▶ _Work item_:
Pull each line holding the word "agent" from the data.

▶ _Information provided_:
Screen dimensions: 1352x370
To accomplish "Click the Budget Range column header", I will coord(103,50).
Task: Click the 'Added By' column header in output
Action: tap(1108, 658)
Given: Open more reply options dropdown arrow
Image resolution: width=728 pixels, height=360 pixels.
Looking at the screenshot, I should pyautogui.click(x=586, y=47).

--

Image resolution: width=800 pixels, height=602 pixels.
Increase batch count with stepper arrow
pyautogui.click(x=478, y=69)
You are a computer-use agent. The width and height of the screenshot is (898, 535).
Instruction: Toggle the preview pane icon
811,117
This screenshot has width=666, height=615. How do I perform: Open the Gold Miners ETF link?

--

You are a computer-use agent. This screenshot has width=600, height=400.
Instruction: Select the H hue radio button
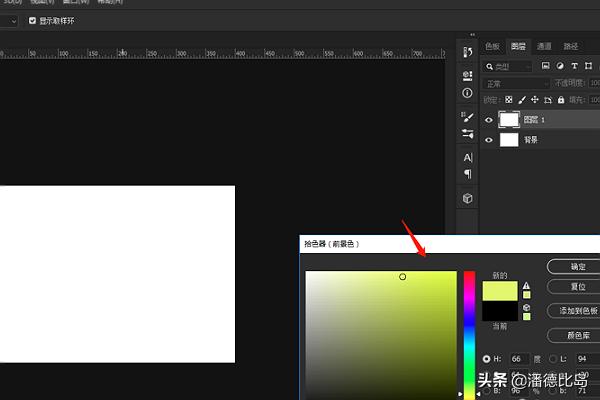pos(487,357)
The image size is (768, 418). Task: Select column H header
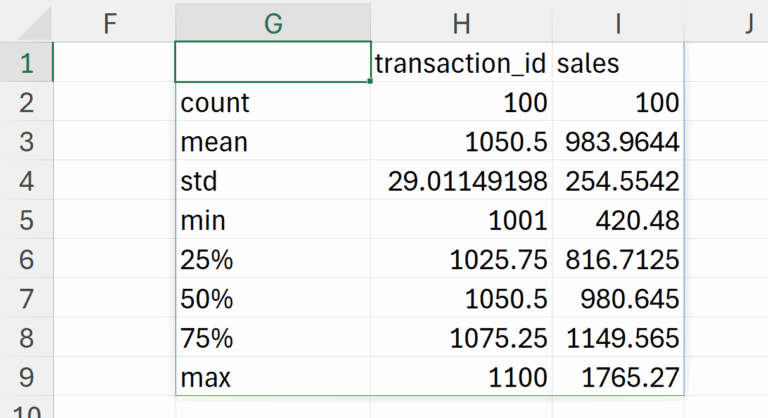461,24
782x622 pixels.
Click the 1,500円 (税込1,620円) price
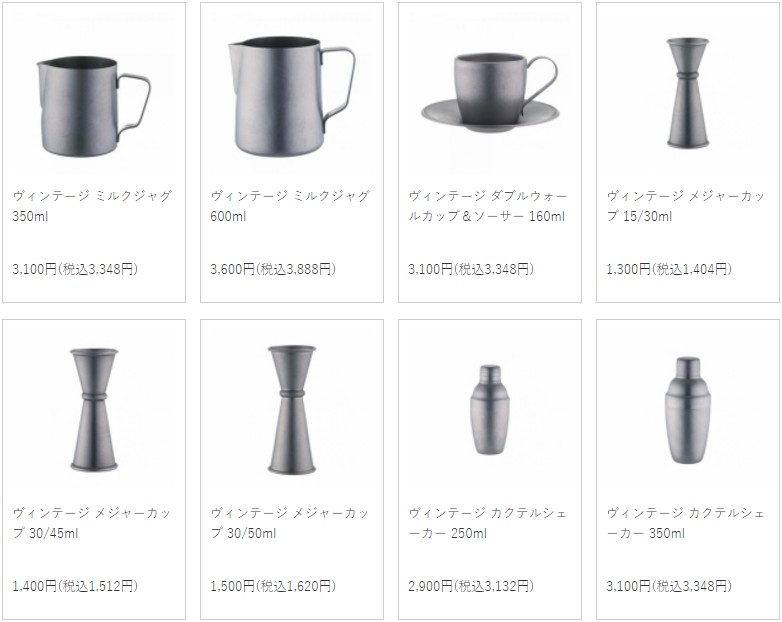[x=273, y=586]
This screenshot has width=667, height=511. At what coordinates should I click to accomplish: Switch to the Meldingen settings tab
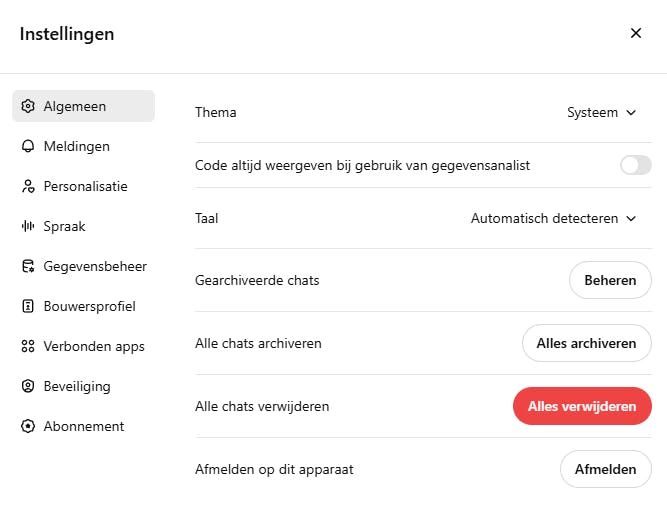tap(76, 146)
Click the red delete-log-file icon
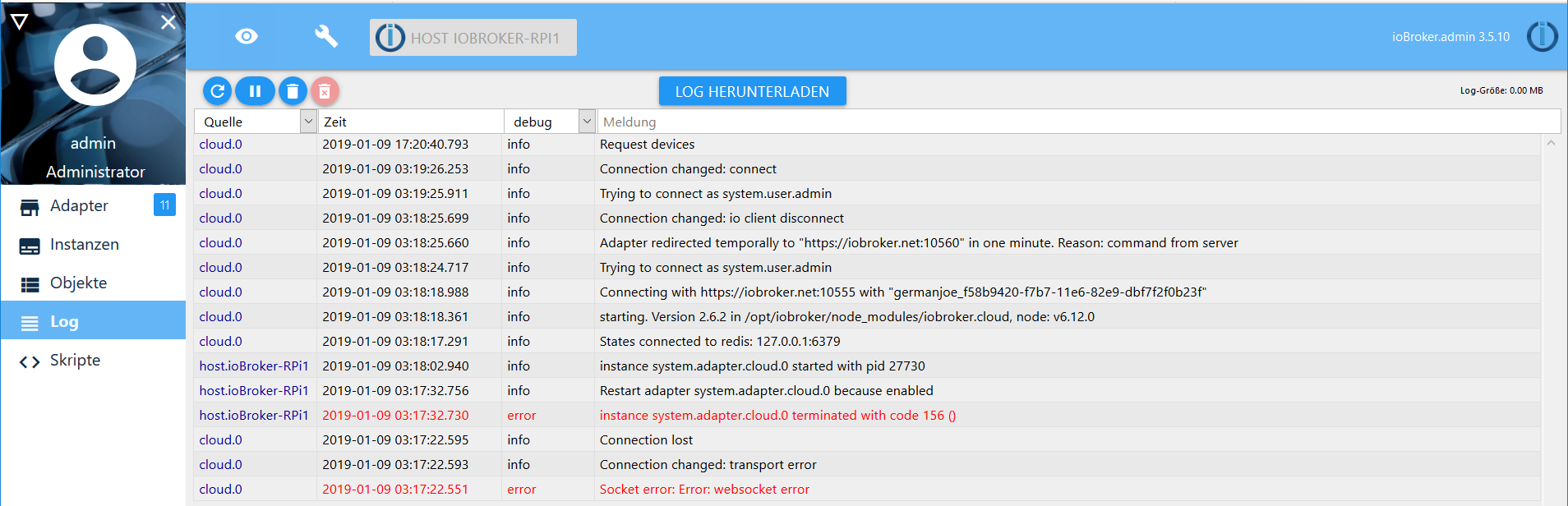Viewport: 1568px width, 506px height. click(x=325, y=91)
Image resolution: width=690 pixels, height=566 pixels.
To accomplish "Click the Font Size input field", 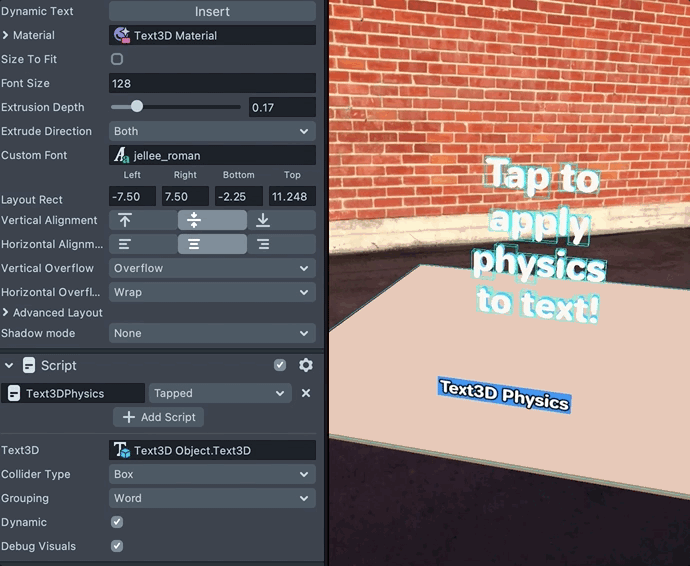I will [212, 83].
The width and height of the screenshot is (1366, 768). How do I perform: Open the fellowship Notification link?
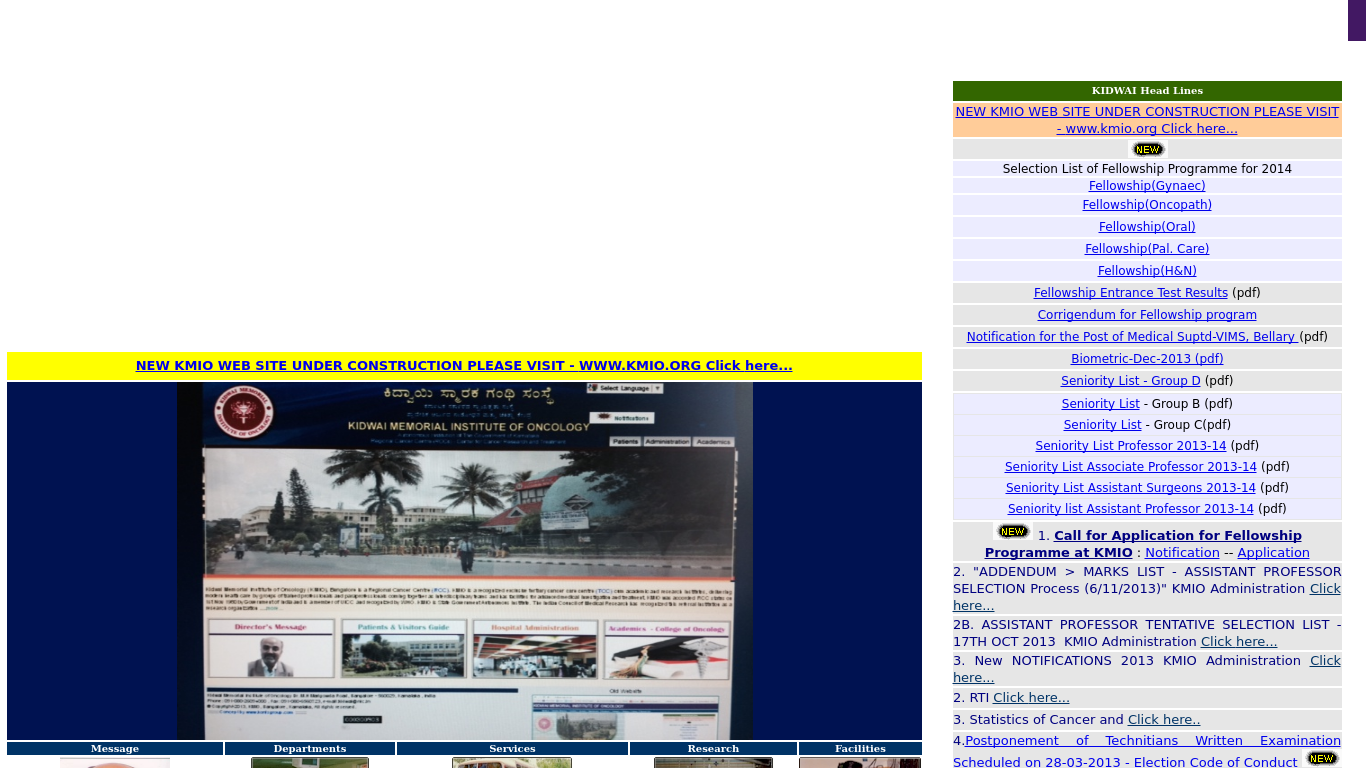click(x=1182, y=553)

▶ _Answer area_:
You are a computer-use agent. The width and height of the screenshot is (898, 535).
You are a computer-use agent. This screenshot has width=600, height=400.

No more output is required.